The black hand came out almost invisibly, the white slip in it showing clear.
Evans took the slip and unfolded it and backed up to the gleam of light out of the window.
The note, unsigned, said, "I am lonesome."
32
WALKING in the night, Evans tried not to think. He told himself: wait and see; no use to cross bridges that might not be there. The Callie he had known wouldn't undo him, that was sure. She wouldn't ask the impossible. Nor would she think to tease him back to her, now that his way was cut out. Maybe she needed a loan.
It was too late for anyone to be out. Even the saloons were dark. With the moon down, the stars had come out of hiding, pinholes of stars that shone distant and cold. A stray dog lay curled by a door. The town was silent except for the march of his feet.
Happy's words turned and turned again in his head. "Please, only come, Mist' Lat. Dey tell you why."
So he was coming, leaving Joyce warm and trusting in bed and the baby asleep in his cradle.
"It's Whitey," he had told Joyce after he had sent Happy on.
"At the door?"
"No."
"Drunk?"
"Sick, too. Needs help. Can't take it any more," he answered while he dressed. Whitey would forgive him, he knew. Whitey wouldn't care much, unfair as the words were. "And he'd been doing so well, you said."
"Yeah."
"What will you do?"
"I'll see. Get him in bed at the hotel probably."
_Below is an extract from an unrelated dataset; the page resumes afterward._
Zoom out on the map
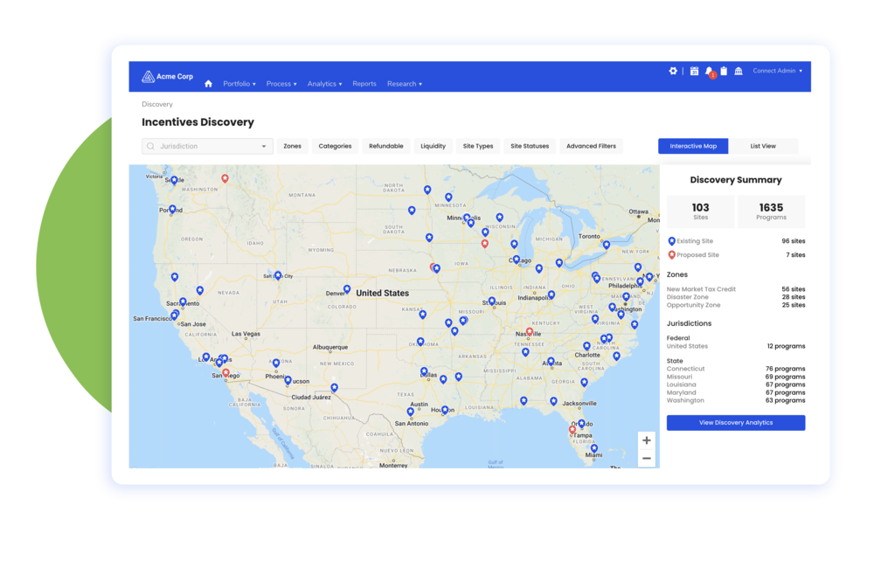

He was within a block of the house now and could see a light from it. He felt divided and disloyal and caught. He had put Callie out of his life and nearly out of his mind, had hardly even glimpsed her for years, for not often did she come out in public. Happy himself was a stranger -a jog in the memory quickly smoothed out. Of a sudden all had come back. He saw again the sunflower hair and the apricot skin and the small, high-breasted body. She was bringing in breakfast and saying he ought not to fret but only get well. Openly, naturally, somehow purely, she was teaching him the ways of woman and man. She was pressing a loan in his hand. "Lat, don't you see? Being you're you, it's as good as cash in the bank." Other days, old love, old sin. Old obligation. Today was never a new day. Within himself he cried out, "Don't you see, Joyce! Don't you see!"